▶ _Listing_
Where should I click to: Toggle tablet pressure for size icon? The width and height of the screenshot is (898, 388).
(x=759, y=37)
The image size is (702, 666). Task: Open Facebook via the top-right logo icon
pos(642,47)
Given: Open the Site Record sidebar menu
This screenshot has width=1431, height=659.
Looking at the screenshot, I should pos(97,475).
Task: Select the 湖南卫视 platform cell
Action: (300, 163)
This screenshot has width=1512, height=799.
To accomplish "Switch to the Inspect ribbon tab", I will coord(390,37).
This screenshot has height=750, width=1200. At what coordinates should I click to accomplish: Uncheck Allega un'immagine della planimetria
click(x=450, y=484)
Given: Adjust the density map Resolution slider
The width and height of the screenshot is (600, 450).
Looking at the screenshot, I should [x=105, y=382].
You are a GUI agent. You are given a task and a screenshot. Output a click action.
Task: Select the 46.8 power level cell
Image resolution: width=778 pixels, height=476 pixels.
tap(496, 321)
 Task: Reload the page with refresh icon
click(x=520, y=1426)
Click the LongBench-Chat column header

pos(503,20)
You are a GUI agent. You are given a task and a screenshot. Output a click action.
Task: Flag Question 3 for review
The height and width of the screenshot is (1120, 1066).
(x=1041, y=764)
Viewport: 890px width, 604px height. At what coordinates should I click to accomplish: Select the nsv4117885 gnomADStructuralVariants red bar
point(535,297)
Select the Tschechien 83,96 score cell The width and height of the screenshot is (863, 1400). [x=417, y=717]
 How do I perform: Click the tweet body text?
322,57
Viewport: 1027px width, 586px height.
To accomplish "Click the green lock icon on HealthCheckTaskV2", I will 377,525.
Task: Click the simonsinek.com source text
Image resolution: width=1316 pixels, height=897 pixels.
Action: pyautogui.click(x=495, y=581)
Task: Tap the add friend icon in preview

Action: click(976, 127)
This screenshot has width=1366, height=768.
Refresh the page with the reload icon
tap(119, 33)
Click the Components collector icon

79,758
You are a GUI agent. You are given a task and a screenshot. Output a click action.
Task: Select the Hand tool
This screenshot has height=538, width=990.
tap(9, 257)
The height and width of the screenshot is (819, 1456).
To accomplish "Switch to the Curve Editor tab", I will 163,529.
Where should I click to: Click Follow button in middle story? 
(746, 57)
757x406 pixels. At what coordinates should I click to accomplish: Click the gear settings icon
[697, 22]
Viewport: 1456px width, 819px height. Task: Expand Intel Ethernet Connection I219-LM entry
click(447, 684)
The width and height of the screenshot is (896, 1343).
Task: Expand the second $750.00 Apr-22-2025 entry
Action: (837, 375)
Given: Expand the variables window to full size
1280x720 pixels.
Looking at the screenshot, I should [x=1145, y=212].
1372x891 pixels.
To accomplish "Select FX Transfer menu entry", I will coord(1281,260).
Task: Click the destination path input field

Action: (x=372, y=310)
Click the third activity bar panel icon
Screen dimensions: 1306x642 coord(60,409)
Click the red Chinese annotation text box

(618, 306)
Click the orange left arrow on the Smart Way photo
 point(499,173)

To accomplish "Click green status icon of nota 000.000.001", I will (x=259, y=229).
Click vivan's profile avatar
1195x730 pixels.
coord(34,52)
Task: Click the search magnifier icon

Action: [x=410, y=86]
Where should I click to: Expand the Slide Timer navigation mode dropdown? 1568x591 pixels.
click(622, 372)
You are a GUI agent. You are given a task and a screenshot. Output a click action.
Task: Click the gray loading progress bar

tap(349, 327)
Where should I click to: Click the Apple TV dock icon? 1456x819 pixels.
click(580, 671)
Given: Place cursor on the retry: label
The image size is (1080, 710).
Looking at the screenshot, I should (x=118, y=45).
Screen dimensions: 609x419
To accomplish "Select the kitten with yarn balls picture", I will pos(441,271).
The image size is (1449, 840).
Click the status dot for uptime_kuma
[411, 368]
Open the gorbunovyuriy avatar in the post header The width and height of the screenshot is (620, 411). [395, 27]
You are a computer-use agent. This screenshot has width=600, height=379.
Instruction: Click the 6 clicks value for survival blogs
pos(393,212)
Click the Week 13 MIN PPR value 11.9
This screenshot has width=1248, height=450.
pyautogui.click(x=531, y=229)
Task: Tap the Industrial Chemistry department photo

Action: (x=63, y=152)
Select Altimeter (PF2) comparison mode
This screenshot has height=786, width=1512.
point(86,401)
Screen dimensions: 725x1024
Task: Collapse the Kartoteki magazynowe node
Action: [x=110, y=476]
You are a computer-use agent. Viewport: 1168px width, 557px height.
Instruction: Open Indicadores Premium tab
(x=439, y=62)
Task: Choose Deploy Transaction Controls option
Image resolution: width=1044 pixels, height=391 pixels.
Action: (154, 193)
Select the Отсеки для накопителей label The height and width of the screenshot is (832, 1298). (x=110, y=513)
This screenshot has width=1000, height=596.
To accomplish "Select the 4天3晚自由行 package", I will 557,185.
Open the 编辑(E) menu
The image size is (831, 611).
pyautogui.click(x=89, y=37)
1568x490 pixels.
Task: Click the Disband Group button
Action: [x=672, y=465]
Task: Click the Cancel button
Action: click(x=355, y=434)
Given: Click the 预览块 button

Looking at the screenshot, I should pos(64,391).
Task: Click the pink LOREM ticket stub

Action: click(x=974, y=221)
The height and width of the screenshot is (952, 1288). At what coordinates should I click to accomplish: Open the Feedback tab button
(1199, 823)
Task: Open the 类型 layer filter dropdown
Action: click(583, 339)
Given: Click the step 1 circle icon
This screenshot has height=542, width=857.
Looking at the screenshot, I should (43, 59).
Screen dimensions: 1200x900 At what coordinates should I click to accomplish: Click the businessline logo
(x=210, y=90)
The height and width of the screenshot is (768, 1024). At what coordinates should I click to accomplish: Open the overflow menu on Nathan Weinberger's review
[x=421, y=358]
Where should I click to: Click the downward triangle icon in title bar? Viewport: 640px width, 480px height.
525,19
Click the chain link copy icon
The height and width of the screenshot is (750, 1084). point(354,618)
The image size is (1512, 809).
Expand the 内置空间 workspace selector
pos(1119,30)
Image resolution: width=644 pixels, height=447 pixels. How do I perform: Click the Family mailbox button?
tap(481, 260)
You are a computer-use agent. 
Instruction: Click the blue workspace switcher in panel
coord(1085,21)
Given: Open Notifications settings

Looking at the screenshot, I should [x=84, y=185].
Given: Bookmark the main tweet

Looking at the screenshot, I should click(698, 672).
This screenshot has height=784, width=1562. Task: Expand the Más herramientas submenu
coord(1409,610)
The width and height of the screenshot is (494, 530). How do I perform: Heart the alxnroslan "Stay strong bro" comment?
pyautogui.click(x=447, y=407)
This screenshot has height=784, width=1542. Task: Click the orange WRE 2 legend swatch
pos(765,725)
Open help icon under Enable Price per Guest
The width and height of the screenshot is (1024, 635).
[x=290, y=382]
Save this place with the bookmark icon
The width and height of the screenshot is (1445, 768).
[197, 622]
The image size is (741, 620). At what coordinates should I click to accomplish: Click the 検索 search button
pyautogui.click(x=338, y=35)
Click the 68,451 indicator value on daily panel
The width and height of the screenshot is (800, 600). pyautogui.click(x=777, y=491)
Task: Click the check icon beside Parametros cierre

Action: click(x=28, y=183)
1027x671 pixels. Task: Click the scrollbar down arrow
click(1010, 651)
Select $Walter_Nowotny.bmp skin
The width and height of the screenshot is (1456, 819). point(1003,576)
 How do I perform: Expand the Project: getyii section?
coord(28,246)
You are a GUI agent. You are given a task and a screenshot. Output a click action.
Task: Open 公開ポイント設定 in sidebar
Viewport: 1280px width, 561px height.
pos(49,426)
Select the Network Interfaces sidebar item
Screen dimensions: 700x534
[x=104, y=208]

▶ _Work instructions_
Can you give all the records above again with "GUI agent" changed to "interface agent" and nothing else altered?

▶ _Correct output_
Where should I click to: Toggle tablet pressure for size icon? The width and height of the screenshot is (898, 388).
(x=759, y=37)
The image size is (702, 666). Task: Open Facebook via the top-right logo icon
pos(642,47)
Given: Open the Site Record sidebar menu
This screenshot has width=1431, height=659.
Looking at the screenshot, I should pos(97,475).
Task: Select the 湖南卫视 platform cell
Action: (300, 163)
This screenshot has width=1512, height=799.
To accomplish "Switch to the Inspect ribbon tab", I will coord(390,37).
This screenshot has height=750, width=1200. At what coordinates should I click to accomplish: Uncheck Allega un'immagine della planimetria
click(x=450, y=484)
Given: Adjust the density map Resolution slider
The width and height of the screenshot is (600, 450).
Looking at the screenshot, I should [x=105, y=382].
You are a interface agent. You are given a task and a screenshot. Output a click action.
Task: Select the 46.8 power level cell
Image resolution: width=778 pixels, height=476 pixels.
tap(496, 321)
 Task: Reload the page with refresh icon
click(x=520, y=1426)
Click the LongBench-Chat column header

pos(503,20)
You are a interface agent. You are given a task and a screenshot. Output a click action.
Task: Flag Question 3 for review
The height and width of the screenshot is (1120, 1066).
(x=1041, y=764)
Viewport: 890px width, 604px height. At what coordinates should I click to accomplish: Select the nsv4117885 gnomADStructuralVariants red bar
point(535,297)
Select the Tschechien 83,96 score cell The width and height of the screenshot is (863, 1400). [x=417, y=717]
 How do I perform: Click the tweet body text?
322,57
Viewport: 1027px width, 586px height.
To accomplish "Click the green lock icon on HealthCheckTaskV2", I will 377,525.
Task: Click the simonsinek.com source text
Image resolution: width=1316 pixels, height=897 pixels.
Action: pyautogui.click(x=495, y=581)
Task: Tap the add friend icon in preview

Action: click(976, 127)
This screenshot has width=1366, height=768.
Refresh the page with the reload icon
tap(119, 33)
Click the Components collector icon

79,758
You are a interface agent. You are given a task and a screenshot. Output a click action.
Task: Select the Hand tool
This screenshot has height=538, width=990.
tap(9, 257)
The height and width of the screenshot is (819, 1456).
To accomplish "Switch to the Curve Editor tab", I will 163,529.
Where should I click to: Click Follow button in middle story? 
(746, 57)
757x406 pixels. At what coordinates should I click to accomplish: Click the gear settings icon
[697, 22]
Viewport: 1456px width, 819px height. Task: Expand Intel Ethernet Connection I219-LM entry
click(447, 684)
The width and height of the screenshot is (896, 1343).
Task: Expand the second $750.00 Apr-22-2025 entry
Action: (837, 375)
Given: Expand the variables window to full size
1280x720 pixels.
Looking at the screenshot, I should [x=1145, y=212].
1372x891 pixels.
To accomplish "Select FX Transfer menu entry", I will coord(1281,260).
Task: Click the destination path input field

Action: (x=372, y=310)
Click the third activity bar panel icon
Screen dimensions: 1306x642 coord(60,409)
Click the red Chinese annotation text box

(618, 306)
Click the orange left arrow on the Smart Way photo
 point(499,173)

To accomplish "Click green status icon of nota 000.000.001", I will (x=259, y=229).
Click vivan's profile avatar
1195x730 pixels.
coord(34,52)
Task: Click the search magnifier icon

Action: [x=410, y=86]
Where should I click to: Expand the Slide Timer navigation mode dropdown? 1568x591 pixels.
click(622, 372)
You are a interface agent. You are given a task and a screenshot. Output a click action.
Task: Click the gray loading progress bar

tap(349, 327)
Where should I click to: Click the Apple TV dock icon? 1456x819 pixels.
click(580, 671)
Given: Place cursor on the retry: label
The image size is (1080, 710).
Looking at the screenshot, I should (x=118, y=45).
Screen dimensions: 609x419
To accomplish "Select the kitten with yarn balls picture", I will pos(441,271).
The image size is (1449, 840).
Click the status dot for uptime_kuma
[411, 368]
Open the gorbunovyuriy avatar in the post header The width and height of the screenshot is (620, 411). [395, 27]
You are a computer-use agent. This screenshot has width=600, height=379.
Instruction: Click the 6 clicks value for survival blogs
pos(393,212)
Click the Week 13 MIN PPR value 11.9
This screenshot has width=1248, height=450.
pyautogui.click(x=531, y=229)
Task: Tap the Industrial Chemistry department photo

Action: (x=63, y=152)
Select Altimeter (PF2) comparison mode
This screenshot has height=786, width=1512.
point(86,401)
Screen dimensions: 725x1024
Task: Collapse the Kartoteki magazynowe node
Action: [x=110, y=476]
You are a computer-use agent. Viewport: 1168px width, 557px height.
Instruction: Open Indicadores Premium tab
(x=439, y=62)
Task: Choose Deploy Transaction Controls option
Image resolution: width=1044 pixels, height=391 pixels.
Action: (154, 193)
Select the Отсеки для накопителей label The height and width of the screenshot is (832, 1298). (x=110, y=513)
This screenshot has width=1000, height=596.
To accomplish "Select the 4天3晚自由行 package", I will 557,185.
Open the 编辑(E) menu
The image size is (831, 611).
pyautogui.click(x=89, y=37)
1568x490 pixels.
Task: Click the Disband Group button
Action: [x=672, y=465]
Task: Click the Cancel button
Action: click(x=355, y=434)
Given: Click the 预览块 button

Looking at the screenshot, I should pos(64,391).
Task: Click the pink LOREM ticket stub

Action: click(x=974, y=221)
The height and width of the screenshot is (952, 1288). At what coordinates should I click to accomplish: Open the Feedback tab button
(1199, 823)
Task: Open the 类型 layer filter dropdown
Action: click(583, 339)
Given: Click the step 1 circle icon
This screenshot has height=542, width=857.
Looking at the screenshot, I should (43, 59).
Screen dimensions: 1200x900 At what coordinates should I click to accomplish: Click the businessline logo
(x=210, y=90)
The height and width of the screenshot is (768, 1024). At what coordinates should I click to accomplish: Open the overflow menu on Nathan Weinberger's review
[x=421, y=358]
Where should I click to: Click the downward triangle icon in title bar? Viewport: 640px width, 480px height.
525,19
Click the chain link copy icon
The height and width of the screenshot is (750, 1084). point(354,618)
The image size is (1512, 809).
Expand the 内置空间 workspace selector
pos(1119,30)
Image resolution: width=644 pixels, height=447 pixels. How do I perform: Click the Family mailbox button?
tap(481, 260)
You are a computer-use agent. 
Instruction: Click the blue workspace switcher in panel
coord(1085,21)
Given: Open Notifications settings

Looking at the screenshot, I should [x=84, y=185].
Given: Bookmark the main tweet

Looking at the screenshot, I should click(698, 672).
This screenshot has height=784, width=1562. Task: Expand the Más herramientas submenu
coord(1409,610)
The width and height of the screenshot is (494, 530). How do I perform: Heart the alxnroslan "Stay strong bro" comment?
pyautogui.click(x=447, y=407)
This screenshot has height=784, width=1542. Task: Click the orange WRE 2 legend swatch
pos(765,725)
Open help icon under Enable Price per Guest
The width and height of the screenshot is (1024, 635).
[x=290, y=382]
Save this place with the bookmark icon
The width and height of the screenshot is (1445, 768).
[197, 622]
The image size is (741, 620). At what coordinates should I click to accomplish: Click the 検索 search button
pyautogui.click(x=338, y=35)
Click the 68,451 indicator value on daily panel
The width and height of the screenshot is (800, 600). pyautogui.click(x=777, y=491)
Task: Click the check icon beside Parametros cierre

Action: click(x=28, y=183)
1027x671 pixels. Task: Click the scrollbar down arrow
click(1010, 651)
Select $Walter_Nowotny.bmp skin
The width and height of the screenshot is (1456, 819). point(1003,576)
 How do I perform: Expand the Project: getyii section?
coord(28,246)
You are a interface agent. You are given a task and a screenshot. Output a click action.
Task: Open 公開ポイント設定 in sidebar
Viewport: 1280px width, 561px height.
pos(49,426)
Select the Network Interfaces sidebar item
Screen dimensions: 700x534
[x=104, y=208]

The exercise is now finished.